-- Dataset records follows --

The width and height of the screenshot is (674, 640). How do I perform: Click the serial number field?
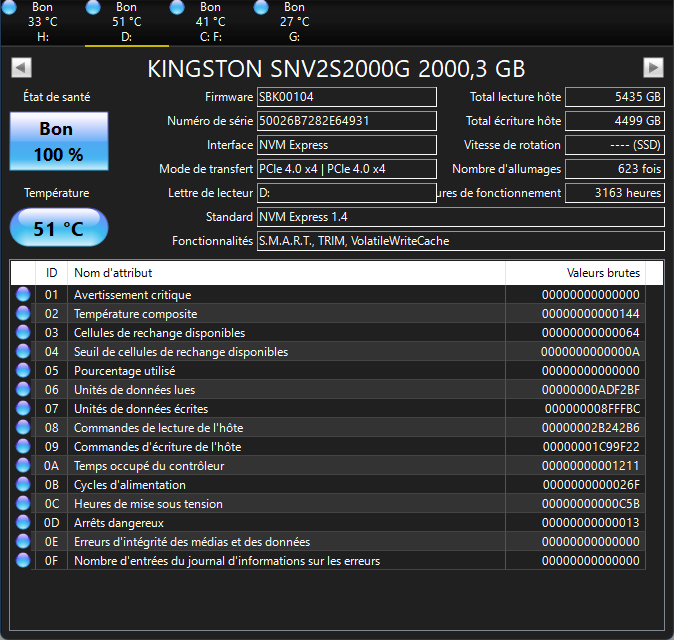[x=346, y=121]
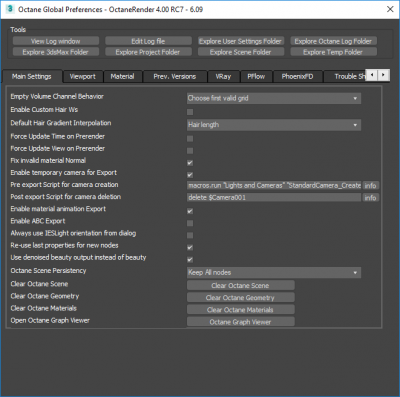Screen dimensions: 400x397
Task: Click Clear Octane Geometry button
Action: (x=240, y=298)
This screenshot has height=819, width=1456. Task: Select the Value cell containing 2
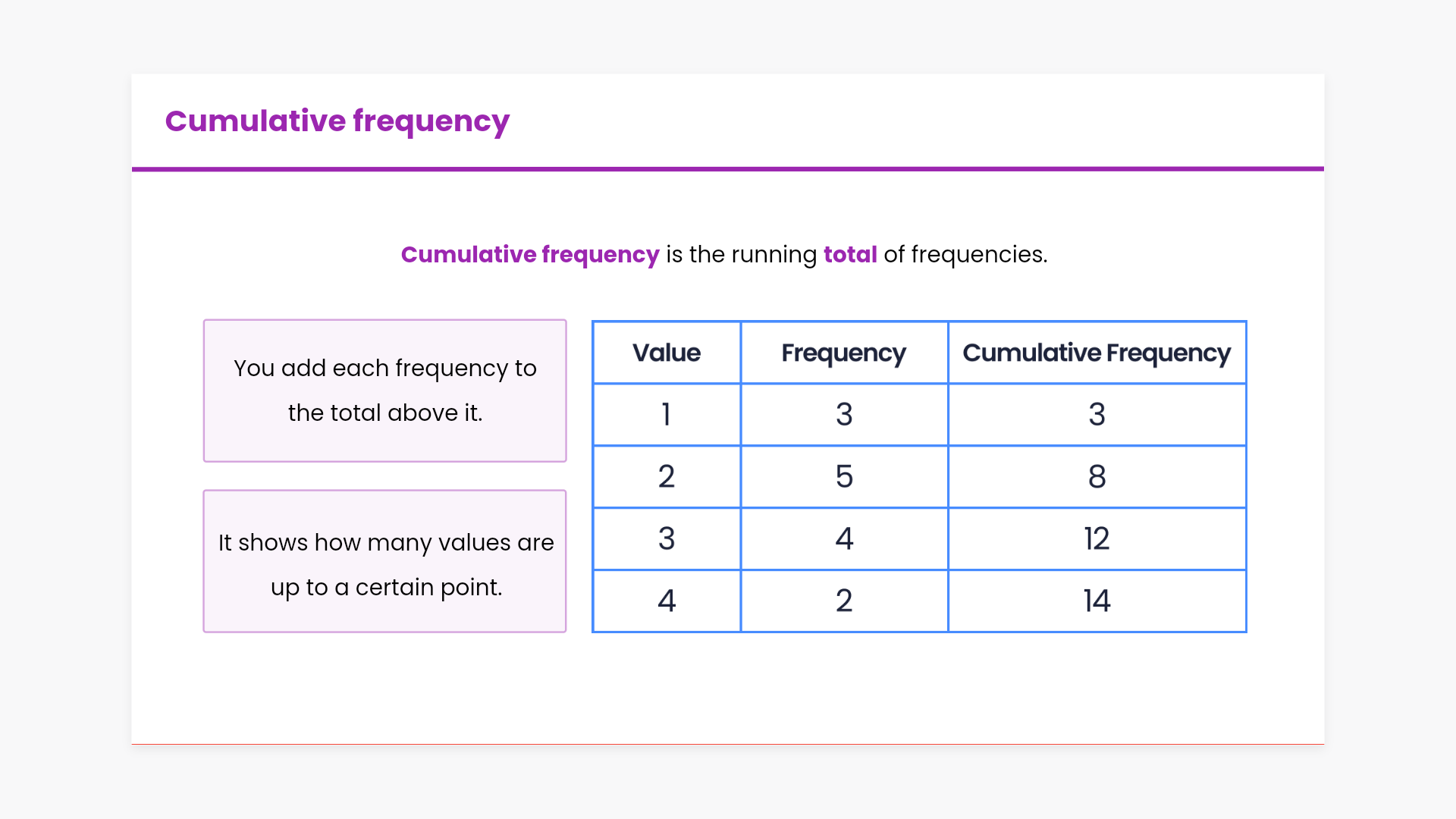pyautogui.click(x=666, y=477)
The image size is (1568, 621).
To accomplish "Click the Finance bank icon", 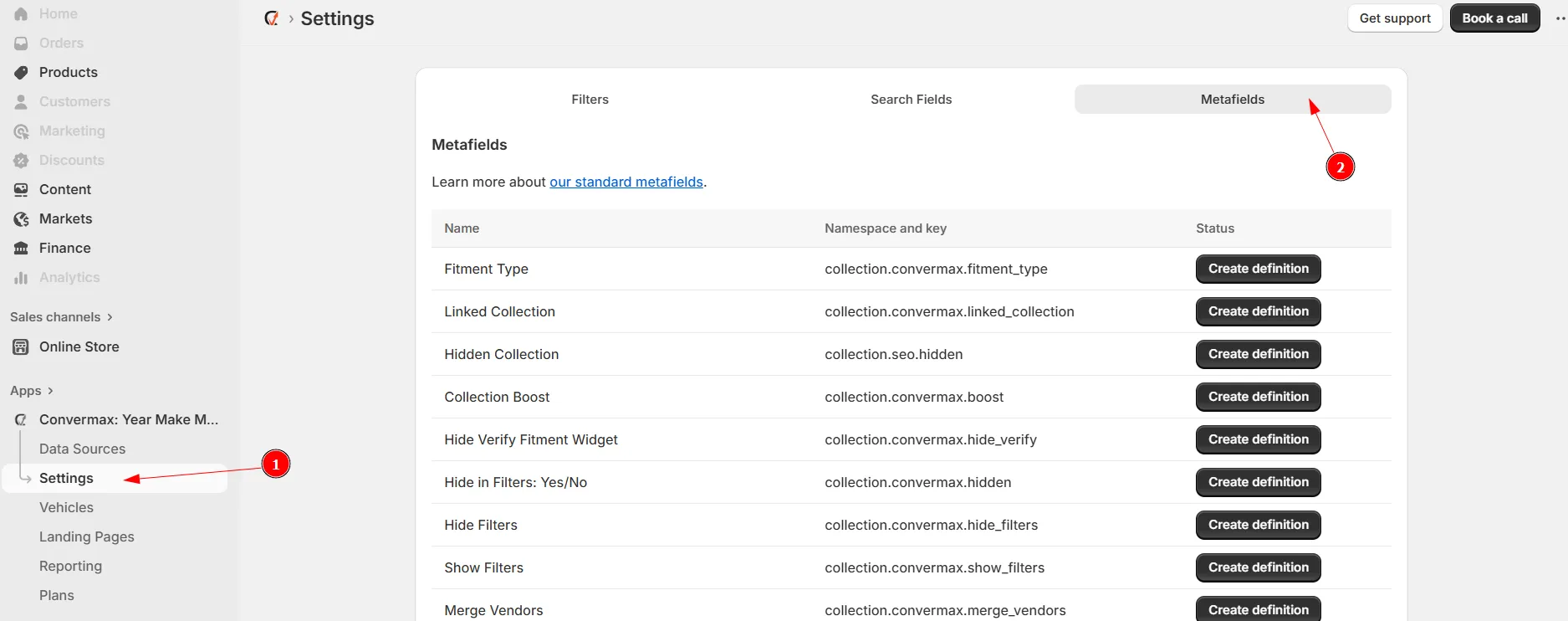I will [x=21, y=249].
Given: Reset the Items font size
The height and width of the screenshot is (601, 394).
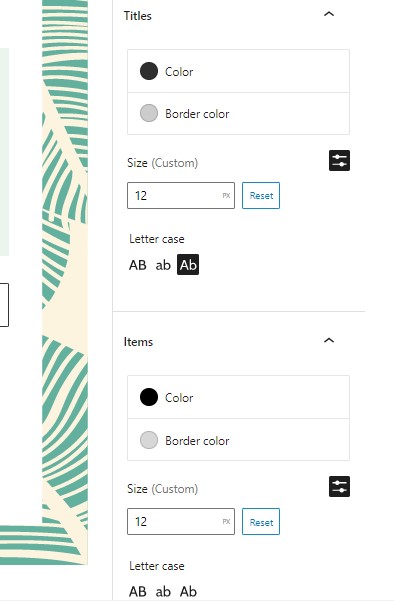Looking at the screenshot, I should click(261, 522).
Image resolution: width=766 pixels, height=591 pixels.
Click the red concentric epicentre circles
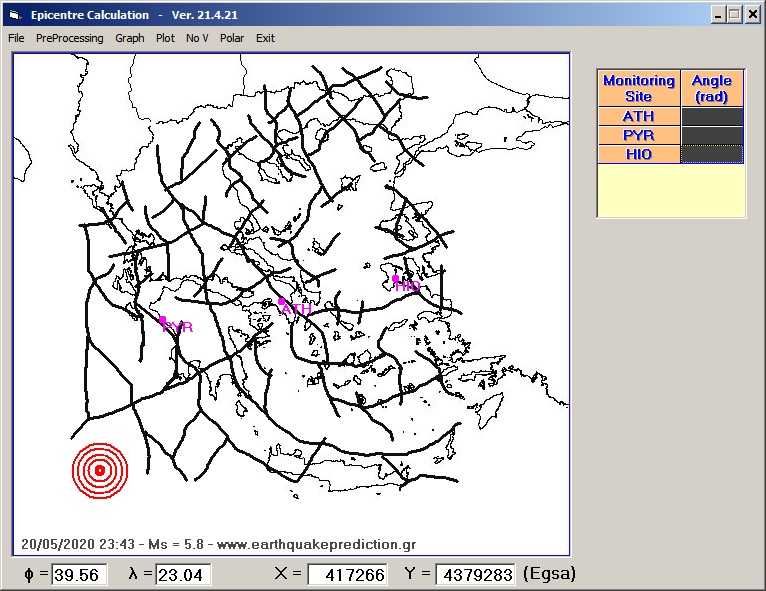100,470
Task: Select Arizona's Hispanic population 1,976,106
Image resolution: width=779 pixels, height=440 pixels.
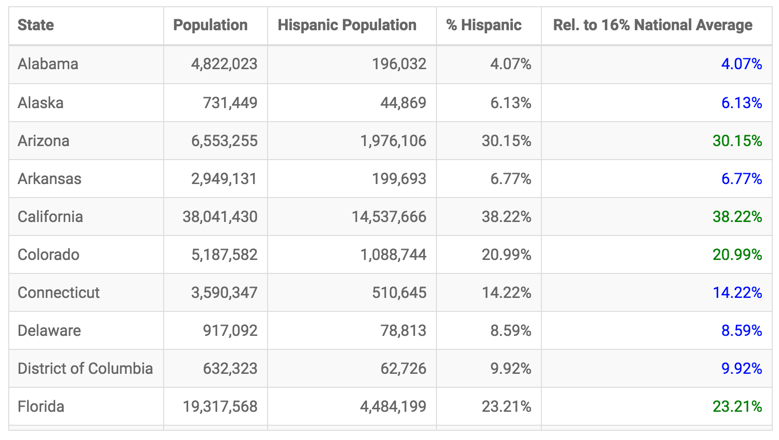Action: click(x=393, y=141)
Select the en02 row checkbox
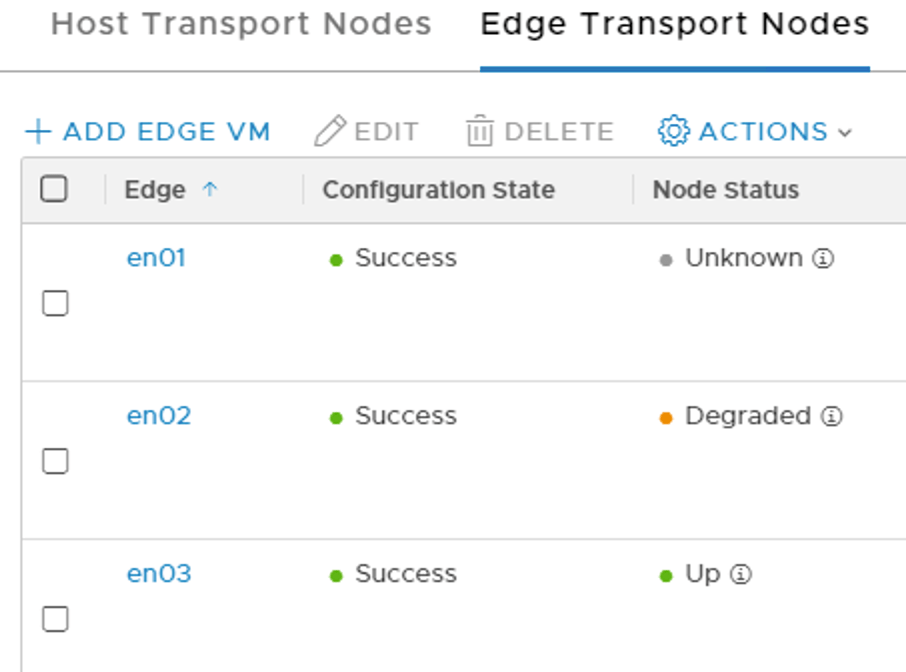 [55, 461]
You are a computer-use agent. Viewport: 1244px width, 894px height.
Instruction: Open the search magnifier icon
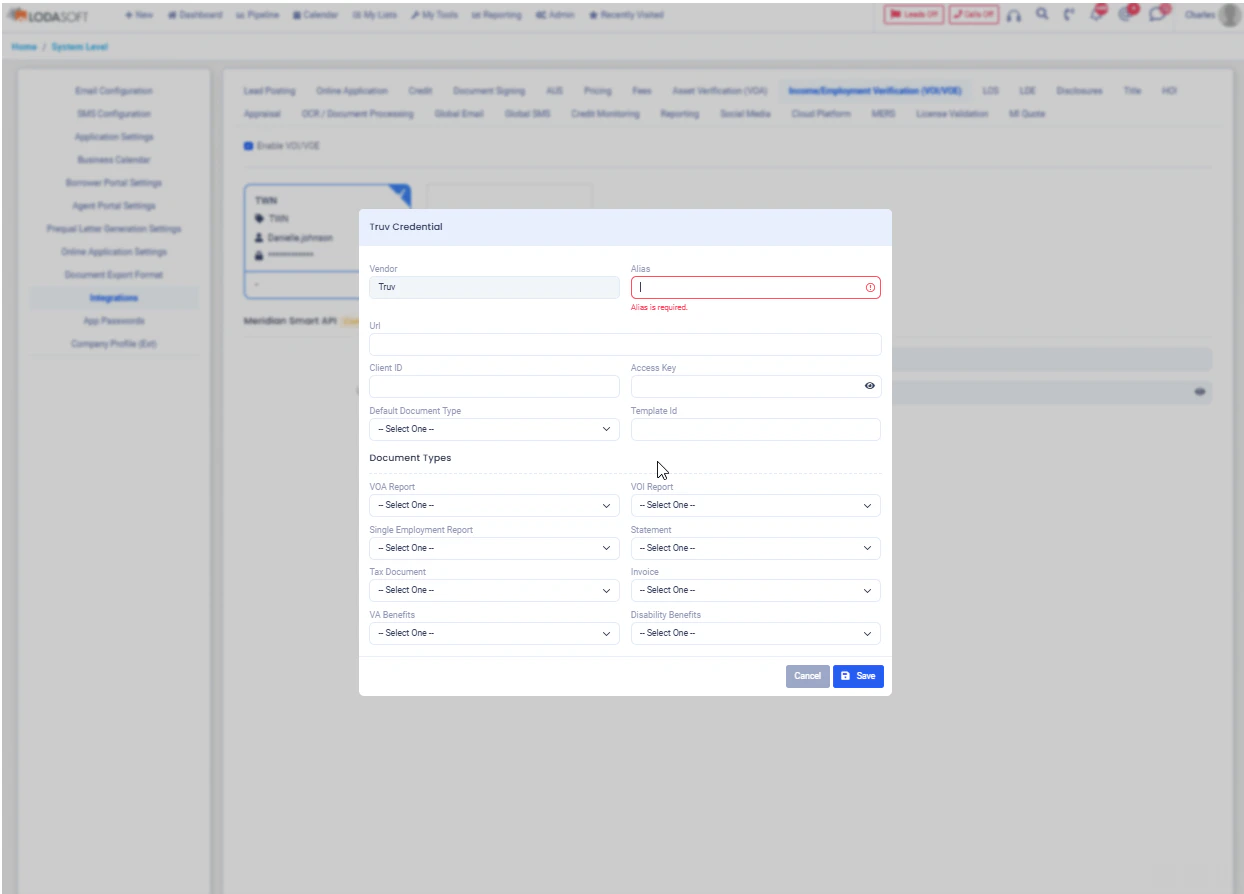(1041, 15)
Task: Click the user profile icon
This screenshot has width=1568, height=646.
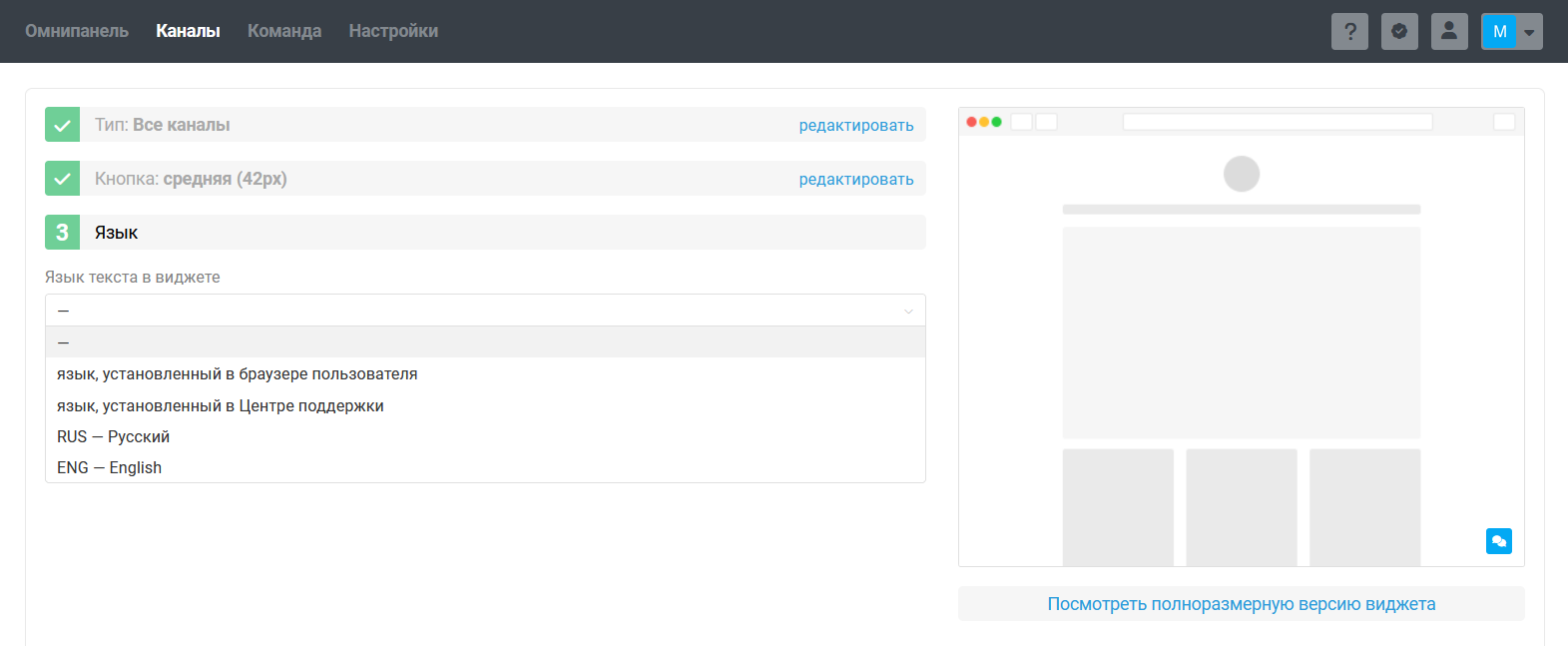Action: point(1449,31)
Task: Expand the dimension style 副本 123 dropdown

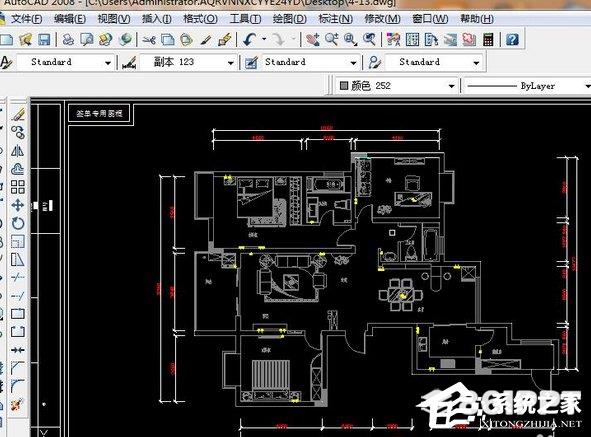Action: (x=188, y=62)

-- Dataset records concluded --

Work item:
Which lines of the records above hold the word "size"? Copy each one out.

Solution to this exercise:
The image size is (1568, 621).
Given: Reset the Items font size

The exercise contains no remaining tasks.